> Assignment: Retype, with no pictures, each line from the one that holds "The height and width of the screenshot is (489, 576)." through the last line of the entries below, both included.

(Supplied records Opens)

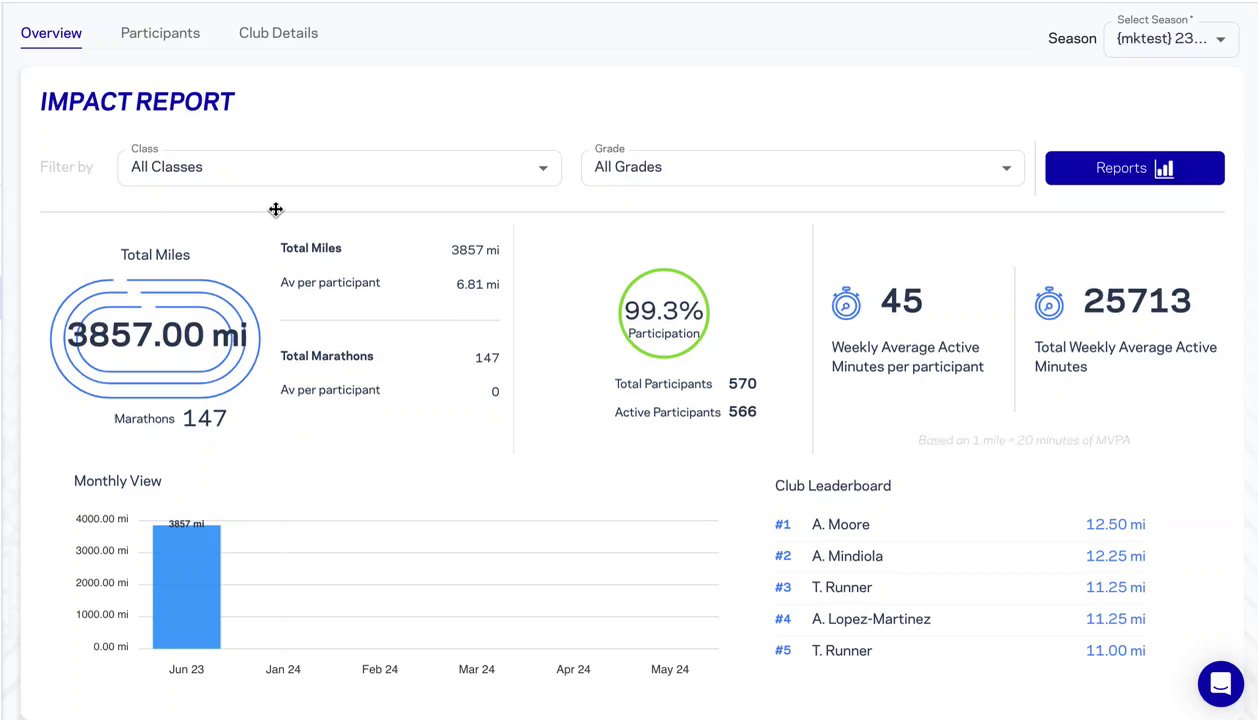Click the 12.50 mi leaderboard distance
Screen dimensions: 1258x720
[1115, 524]
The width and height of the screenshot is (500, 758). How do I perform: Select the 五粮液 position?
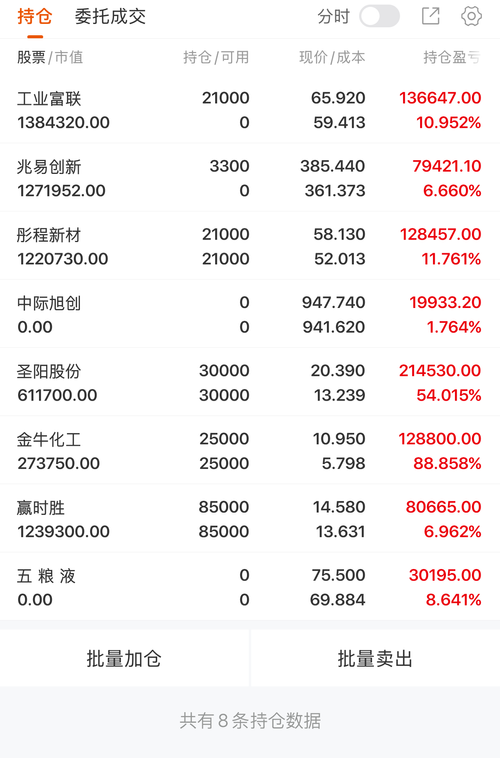point(250,587)
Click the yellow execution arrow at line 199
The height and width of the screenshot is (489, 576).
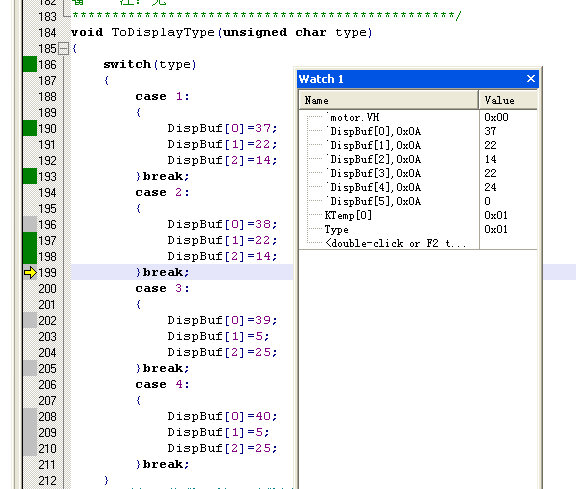30,273
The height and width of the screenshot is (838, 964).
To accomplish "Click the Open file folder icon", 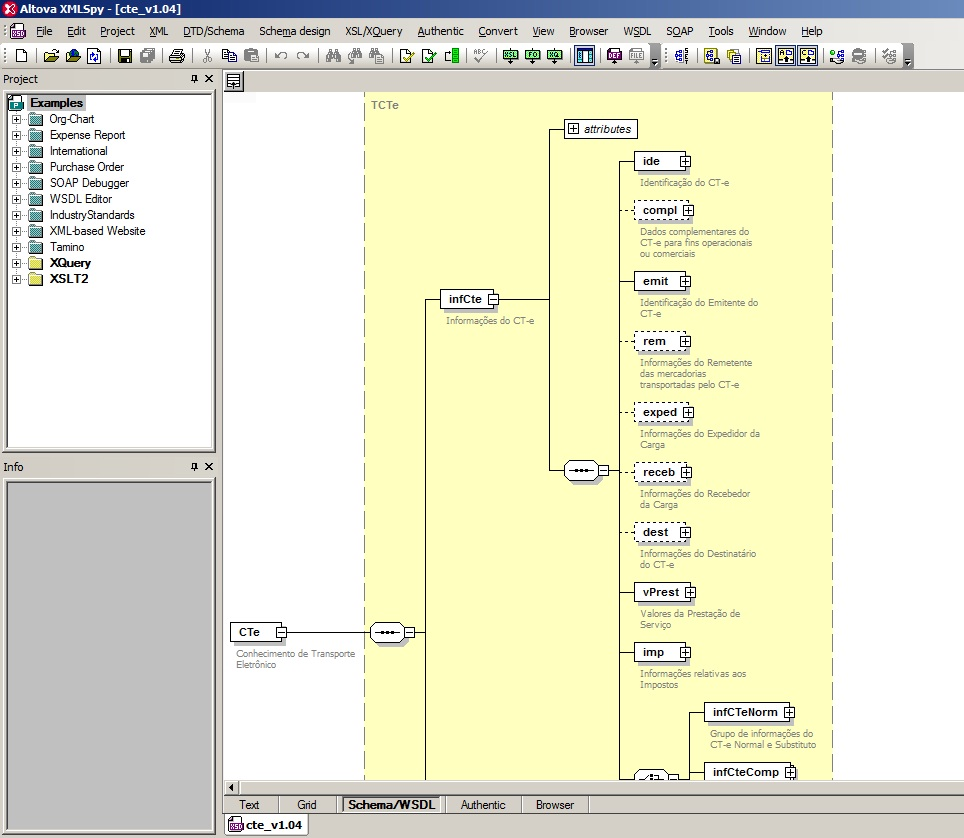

(Supplied records Closes)

> Expected answer:
The height and width of the screenshot is (489, 576).
30,273
The height and width of the screenshot is (838, 964).
To accomplish "Click the Open file folder icon", 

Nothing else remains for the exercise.